Create evaluation datasets incrementally. Every time you fix a bug, add that case to your evaluation set. Over time, you build a regression test suite that prevents old bugs from resurfacing.

Monitor cost per feature, not just total cost. Knowing you spent $240 this month is useless. Knowing that the document summarization feature costs $0.08 per request while Q&A costs $0.02 lets you optimize intelligently.

Observability becomes critical the moment you move beyond prototyping. If you're serving real users, handling production traffic, or spending more than $100 per month on LLM APIs, you need observability yesterday. The cost of not having it (both in debugging time and wasted tokens) exceeds the cost of the tool within weeks, honestly.

For teams deciding whether to build or buy AI tooling, observability is almost always a "buy" decision. Building your own tracing infrastructure takes months and distracts from your core product.

Debugging AI Agents Step by Step: A Complete Workflow

Here's your end-to-end workflow for debugging production AI agents with LangSmith.

Step 1: User reports an issue or you notice anomalous behavior in metrics. Go to LangSmith dashboard and filter traces by user ID, time range, error status.

Step 2: Find the relevant trace and expand it to see the full tree. Identify which step in the agent's workflow failed or produced unexpected output.

Step 3: Click into that specific LLM call to see the exact prompt sent and response received. Check if the prompt included the right context or if the model's response was cut off.

Step 4: Reproduce the issue locally using the exact input from the trace. LangSmith lets you export traces as JSON, so you can replay them in your development environment.

Step 5: Fix the issue: update prompt, add error handling, adjust tool logic. Create an evaluation example from this case so it never breaks again.

Step 6: Deploy the fix and monitor the same trace filters to confirm the issue is resolved. Check that your fix didn't increase costs or latency unacceptably.

This workflow turns debugging from a multi-hour archaeology expedition into a 15-minute focused investigation. The time savings compound rapidly as your agent complexity grows.

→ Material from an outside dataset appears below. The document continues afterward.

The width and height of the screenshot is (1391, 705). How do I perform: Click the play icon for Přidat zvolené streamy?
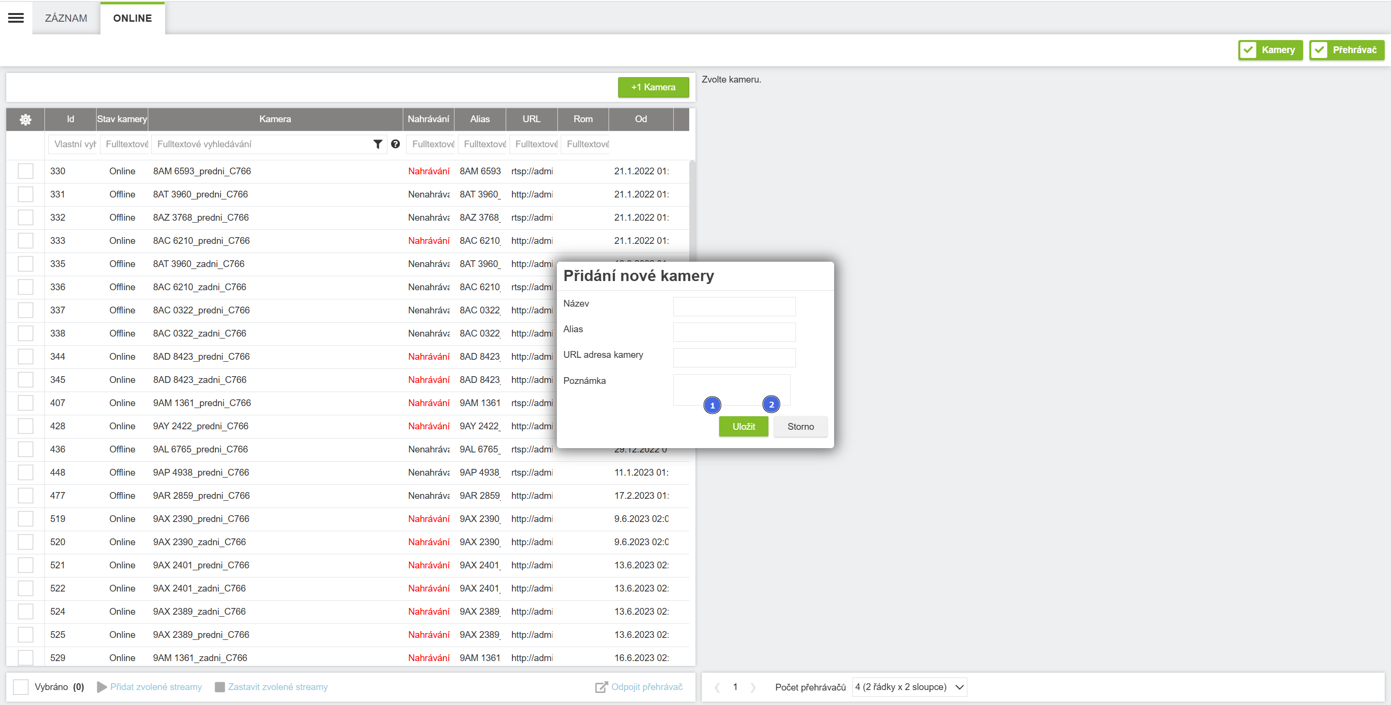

Look, AI agents are powerful but opaque. LangSmith gives you X-ray vision into what's happening at every step, from individual token costs to multi-step reasoning chains. Set it up before you need it, instrument everything, build evaluation datasets as you go. The teams shipping reliable AI agents to production aren't smarter or luckier than you are. They just have better observability, and now you know how to get it too.